ATM GALLERY NYC

 FOR IMMEDIATE RELEASE 

 ALEXIS RALAIVAO 

October 8–November 4, 2020

 ATM Gallery NYC is pleased to announce the very first solo exhibition of work by Alexis Ralaivao, on view October 8 through November 4, 2020.

 Ralaivao was born in Rennes, France, in 1991, where he still lives and works. 

 As the son of a Madagascan father and a French mother, Ralaivao makes his mixed ethnicity central to his practice as a painter: he focuses exclusively on representations of African, mixed-race, and other nonwhite residents of France. Unlike in the United States, where African American artists such as Kerry James Marshall, Kehinde Wiley, or Kara Walker are represented by established galleries and have works in prestigious museum collections, Black painters are mostly absent in the French art world. Ralaivao’s explicit objective is to break this barrier and establish himself as one of the first Afro-French painters to be included in leading art museum collections in his home country.

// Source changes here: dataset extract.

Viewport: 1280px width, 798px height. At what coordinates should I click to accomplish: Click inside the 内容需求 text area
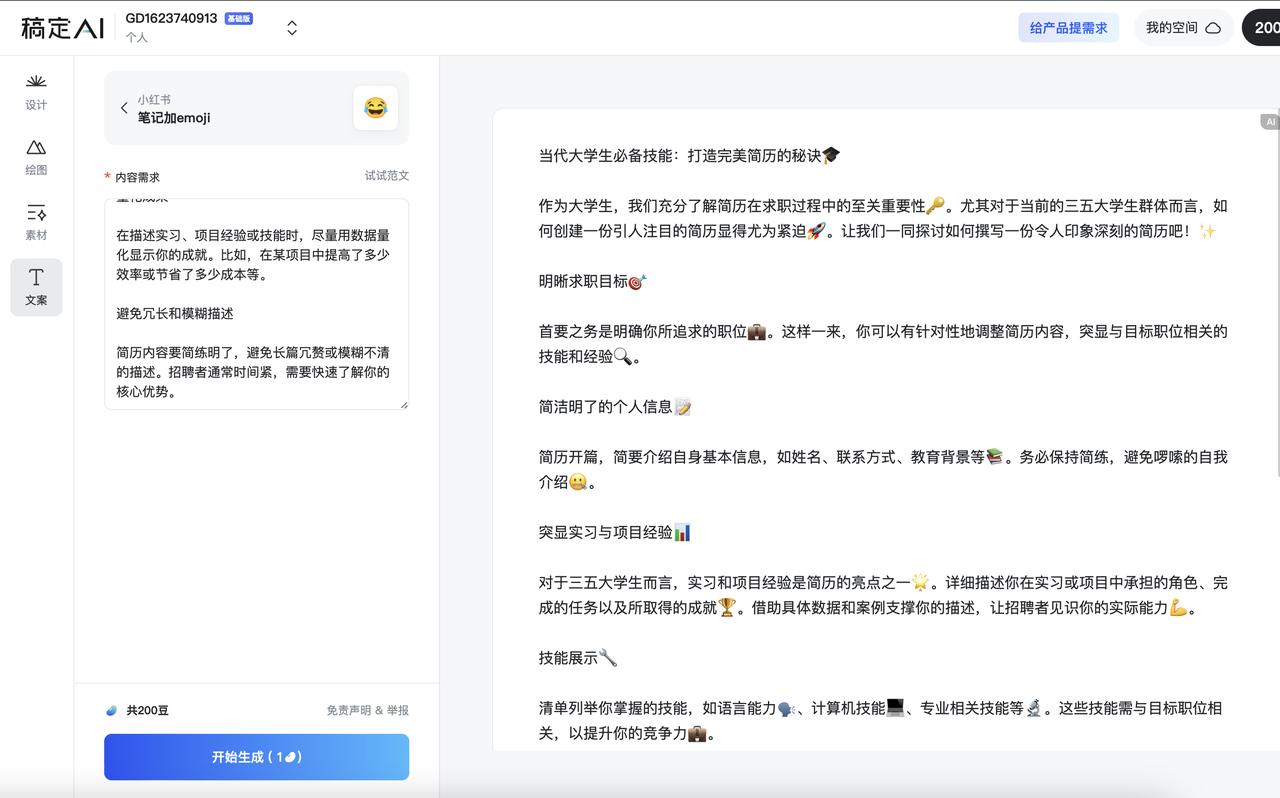tap(256, 300)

While African American and Afro British artists have thus far dominated the discourse around the representation of Black people by Black people, Ralaivao adds a distinctly French perspective that is refined, sensual, and understated. The favorite painters he cites include historical and contemporary masters such as Gerard van Honthorst and John Currin, who likewise take a relatively conservative approach. Rembrandt, especially his self-portraits, inspired Ralaivao take up painting after having studied languages and communication (but never any classes in art) at the university in Rennes. Among younger Black contemporary artists, Britain’s Lynette Yiadom-Boakye, with her tender portraits of fictitious Black individuals, is a strong influence.

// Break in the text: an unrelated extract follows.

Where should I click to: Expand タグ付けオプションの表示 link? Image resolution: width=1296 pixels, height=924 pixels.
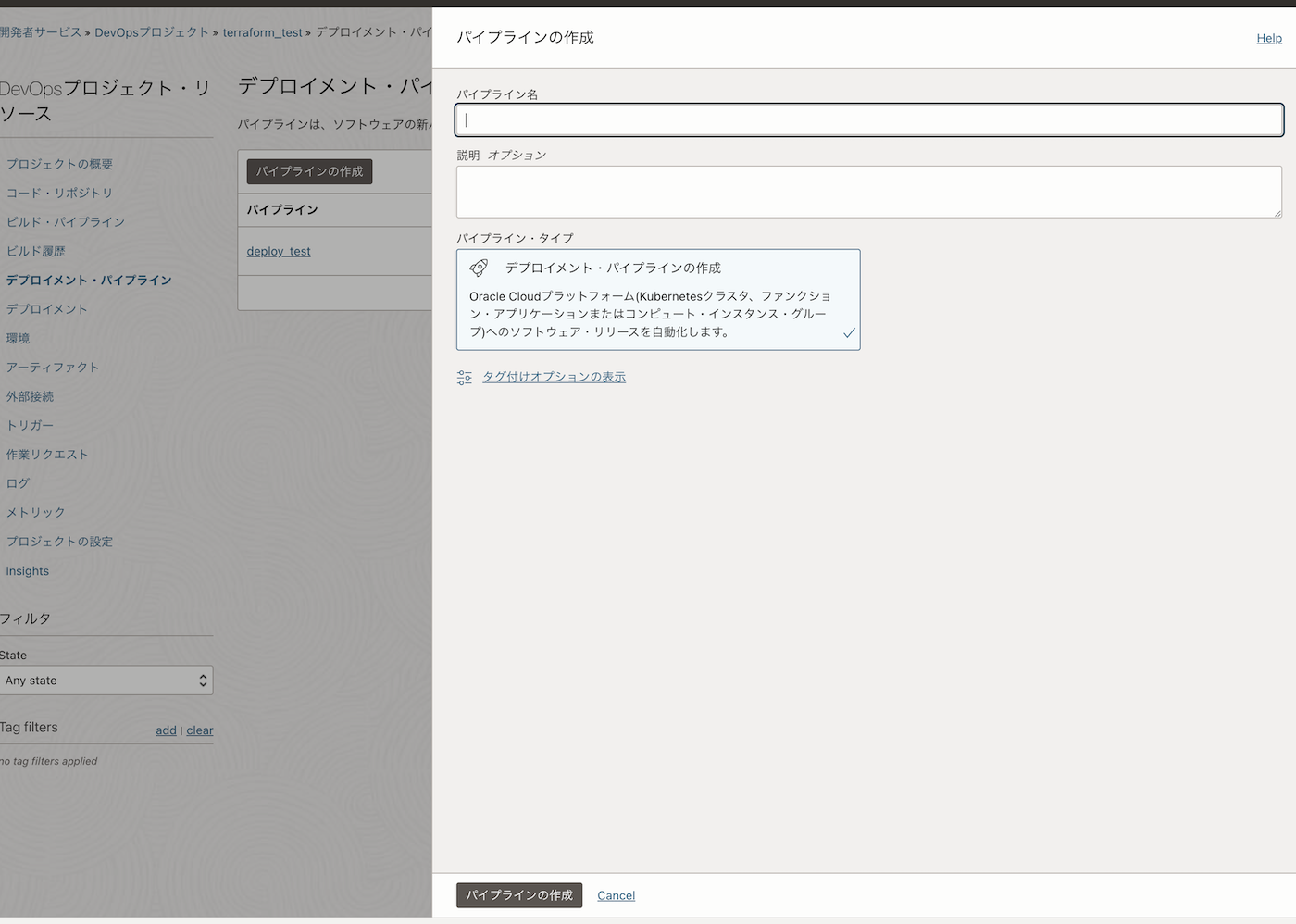point(554,377)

 For this exhibition, Ralaivao presents fourteen new oil paintings, both large and small scale, made in 2020 in the midst of the COVID-19 pandemic and, more importantly, the Black Lives Matter protests. However, to say that the artist’s work is explicitly political would not be accurate. His is more a practice of observation of subtle, intimate, and personal moments. As a group, the paintings speak of the artist’s appreciation for human beings. Like their subjects, they are affectionate, subtle, delicate, and present everyday situations, often in sparse or minimal surroundings. Muted tones—beige, light blue, brown, white, the occasional soft orange—dominate the color palette.

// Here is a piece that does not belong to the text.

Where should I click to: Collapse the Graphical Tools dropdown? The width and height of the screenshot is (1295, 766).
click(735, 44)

 The exhibited works fall into two distinct groups: portraits that depict a large part of the sitter’s figure and face, and others that reveal only fragments of a body. All of them are based on friends or self-portraits. La Promenade (The Walk, 2020) shows a woman with delicate facial features, wrapped in a fur, gazing effortlessly and comfortably into the distance, perhaps somewhere in the south of France, and clearly reveals Ralaivao’s fascination with Currin’s work. The torso of a woman in Belly Button (2020) exemplifies the focus on particular parts of the body, taking in this case a slightly quirky, humorous tone. Mauvais Sens (Wrong Side, 2020) shows the behind of a woman wearing her panties the wrong way around.